:: What needs to be done ::
Everything from the opening line of the listing below to the line that has "You are a computer-use", inclusive, should be returned exactly, except the pictures.

---------- Data extracts ----------

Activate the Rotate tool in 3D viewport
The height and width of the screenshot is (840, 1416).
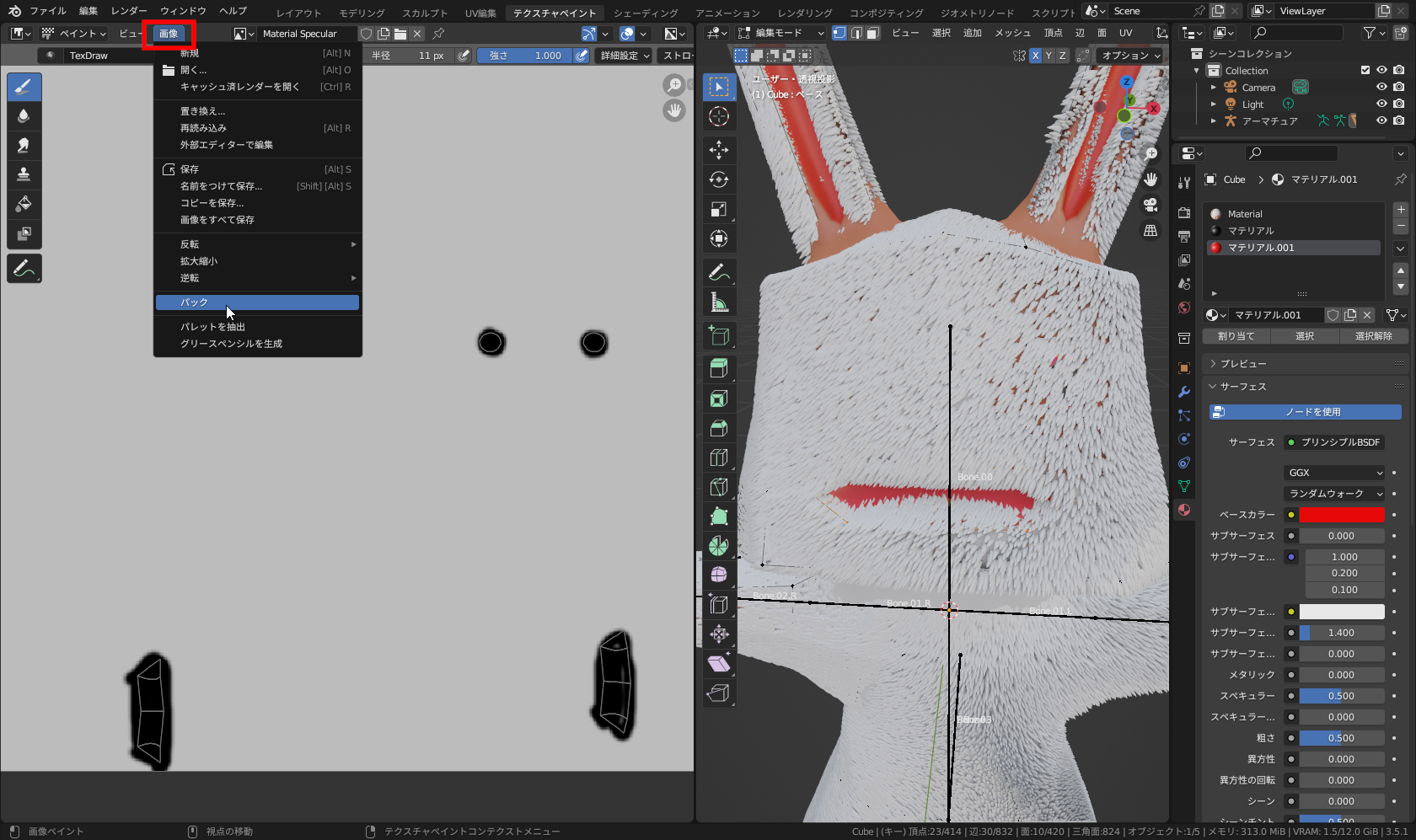point(718,179)
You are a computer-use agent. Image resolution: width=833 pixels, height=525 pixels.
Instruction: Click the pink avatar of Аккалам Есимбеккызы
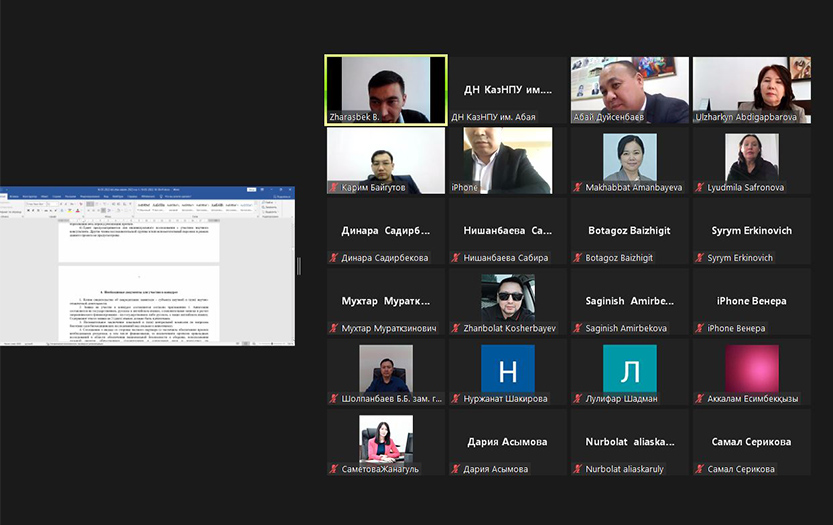752,369
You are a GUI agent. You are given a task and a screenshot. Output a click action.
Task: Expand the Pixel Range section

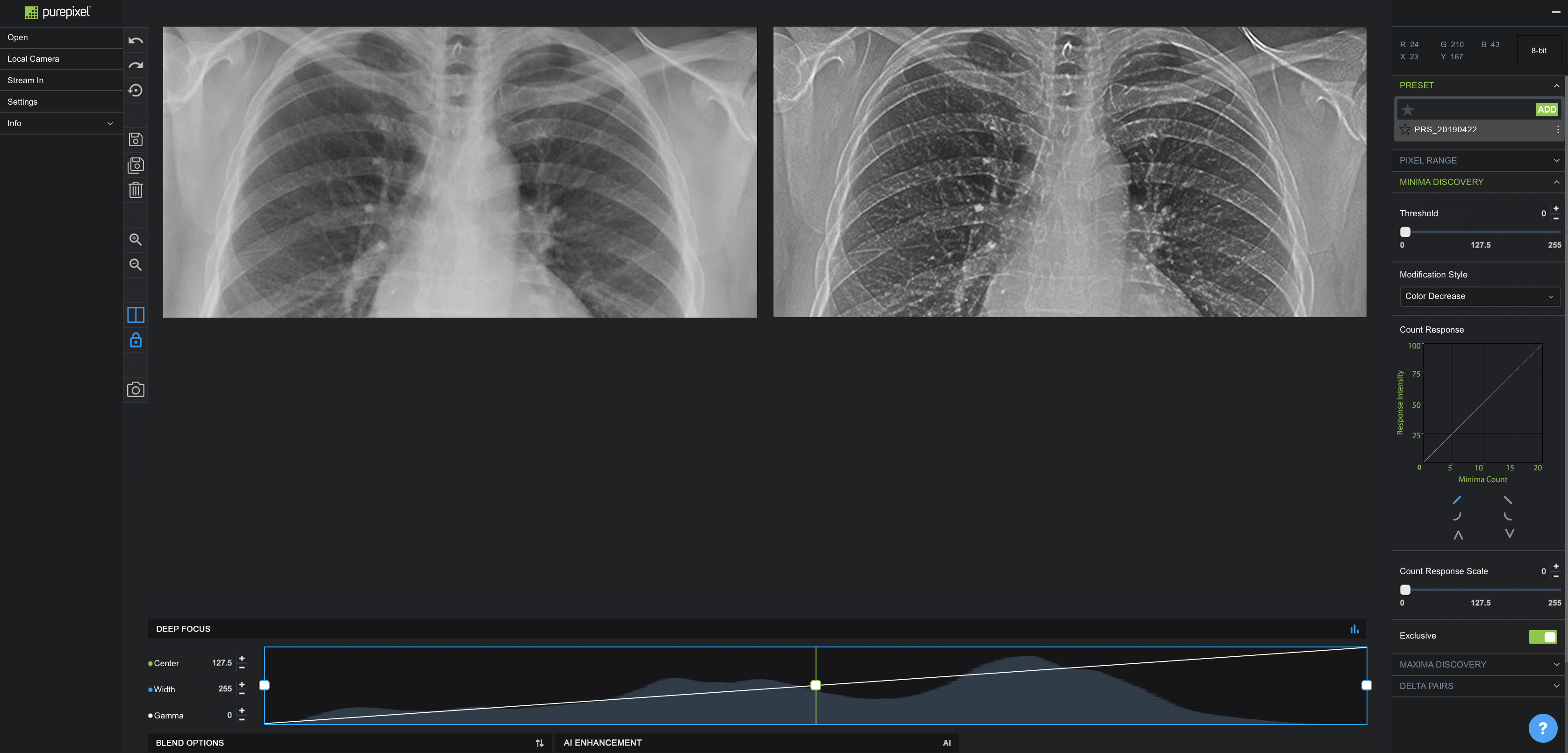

----------

:: Worked solution ::
Activate the Rotate tool in 3D viewport
The height and width of the screenshot is (840, 1416).
point(718,179)
You are a computer-use agent. Image resolution: width=833 pixels, height=525 pixels.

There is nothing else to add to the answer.